So, in Wise Blood, we have Flannery O'Connor presenting Hazel Motes as homeless (he has just found his home in Eastrod, Tennessee abandoned), injured, (he is a war veteran with shrapnel in his body), and a suicide (he thinks of jumping off the train).  These indirect characteristics parallel his spiritual plight as well.  In short, O'Connor presents Hazel Motes as a grotesque (like Frankenstein's Monster).

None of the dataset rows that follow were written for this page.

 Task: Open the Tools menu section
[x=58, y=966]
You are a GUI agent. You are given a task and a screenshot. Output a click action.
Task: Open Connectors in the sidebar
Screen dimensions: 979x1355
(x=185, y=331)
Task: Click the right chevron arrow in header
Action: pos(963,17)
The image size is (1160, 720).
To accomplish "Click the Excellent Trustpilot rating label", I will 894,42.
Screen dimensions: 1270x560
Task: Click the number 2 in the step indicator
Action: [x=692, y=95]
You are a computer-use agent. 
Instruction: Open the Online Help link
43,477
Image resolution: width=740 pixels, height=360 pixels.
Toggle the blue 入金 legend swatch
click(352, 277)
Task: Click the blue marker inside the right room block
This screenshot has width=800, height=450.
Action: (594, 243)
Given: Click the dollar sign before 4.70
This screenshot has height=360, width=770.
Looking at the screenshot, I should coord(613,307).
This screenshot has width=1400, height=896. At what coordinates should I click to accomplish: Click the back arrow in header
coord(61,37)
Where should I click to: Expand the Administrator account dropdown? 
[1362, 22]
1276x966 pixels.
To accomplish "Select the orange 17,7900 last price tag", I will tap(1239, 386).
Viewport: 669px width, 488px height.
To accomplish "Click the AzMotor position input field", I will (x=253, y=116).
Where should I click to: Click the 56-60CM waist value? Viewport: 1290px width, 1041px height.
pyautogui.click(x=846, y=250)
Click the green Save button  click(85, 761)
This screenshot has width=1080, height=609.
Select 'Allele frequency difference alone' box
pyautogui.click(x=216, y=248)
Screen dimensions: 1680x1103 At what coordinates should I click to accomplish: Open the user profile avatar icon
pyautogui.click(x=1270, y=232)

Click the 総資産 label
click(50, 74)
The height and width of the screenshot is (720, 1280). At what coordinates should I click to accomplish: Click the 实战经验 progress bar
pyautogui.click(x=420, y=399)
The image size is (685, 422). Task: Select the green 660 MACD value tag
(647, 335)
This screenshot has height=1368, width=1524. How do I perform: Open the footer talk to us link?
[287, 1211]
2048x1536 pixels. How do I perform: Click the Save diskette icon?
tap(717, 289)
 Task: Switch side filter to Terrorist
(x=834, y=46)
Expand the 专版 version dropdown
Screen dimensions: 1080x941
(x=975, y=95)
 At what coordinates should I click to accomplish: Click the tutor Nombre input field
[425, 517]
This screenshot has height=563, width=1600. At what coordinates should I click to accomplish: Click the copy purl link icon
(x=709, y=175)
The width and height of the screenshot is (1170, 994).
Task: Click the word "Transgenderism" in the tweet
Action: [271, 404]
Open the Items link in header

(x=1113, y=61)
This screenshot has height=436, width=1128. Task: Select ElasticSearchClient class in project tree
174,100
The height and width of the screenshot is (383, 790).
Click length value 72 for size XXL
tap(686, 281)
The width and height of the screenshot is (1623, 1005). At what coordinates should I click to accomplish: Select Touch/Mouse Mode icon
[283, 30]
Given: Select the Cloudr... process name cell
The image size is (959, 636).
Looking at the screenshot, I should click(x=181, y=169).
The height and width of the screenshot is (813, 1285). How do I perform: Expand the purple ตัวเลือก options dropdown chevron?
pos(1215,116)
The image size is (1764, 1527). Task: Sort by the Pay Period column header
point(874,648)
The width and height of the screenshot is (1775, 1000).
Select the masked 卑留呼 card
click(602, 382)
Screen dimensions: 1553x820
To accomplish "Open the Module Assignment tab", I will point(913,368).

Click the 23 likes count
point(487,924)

From the start, O'Connor presents Haze as a man of action, "I'm going to do some things I never have done before."  And, as his name suggests, she presents Hazel (or Haze) as spiritually blind.  Haze constantly mistakes people: the porter on the train, Asa Hawks for a blind preacher, Sabbath Lily Hawks as the Madonna.  The first chapter, origianally titled "The Train," is filled with Hazel's images of death.  Hazel's fear of death comes in a series of flashback dreams while he is confined to his coffin-like berth on the train.  He sees the burials of his family but refuses to let the coffin lids be shut.  Before reaching Taulkingham, his train ride serves as a framing of Hazel's religious confusion.

Later in Taulkingham, O'Connor uses Hazel actions of "fishin' for souls" and the old Essex flivver as a traveling pulpit (Hazel's Church of Christ Without Christ) on wheels to characterize his role as an anti-christ (like the Biblical Saul who persecuted Christians before he was blinded to become the Apostle Paul).  Since Haze "ain't got no place to be," he sleeps in the car on nights he is too ashamed to shack up with Leora Watts.  Haunted by his grandfather's sexually coveting the woman in the Melsy Carnival coffin, Hazel has nightmares in which he, sleeping in the back of the Essex, is looked upon by the townsfolk, like voyeurs at a sideshow exhibit. These dreams again indirectly characterize Hazel's spiritual confusion and fear.

Through indirect characterization, O'Connor foreshadows Hazel's eventual literal blindness at the end.  Like Oedipus, Hazel was warned of his fate, and yet he refused to see Asa Hawks as a charlatan, Enoch Emory as a fool, Lilly Sabbath as a temptress, his Essex flivver as a junker, himself as redeemed but lost, and, most importantly, the Ape-Christ stalking his soul.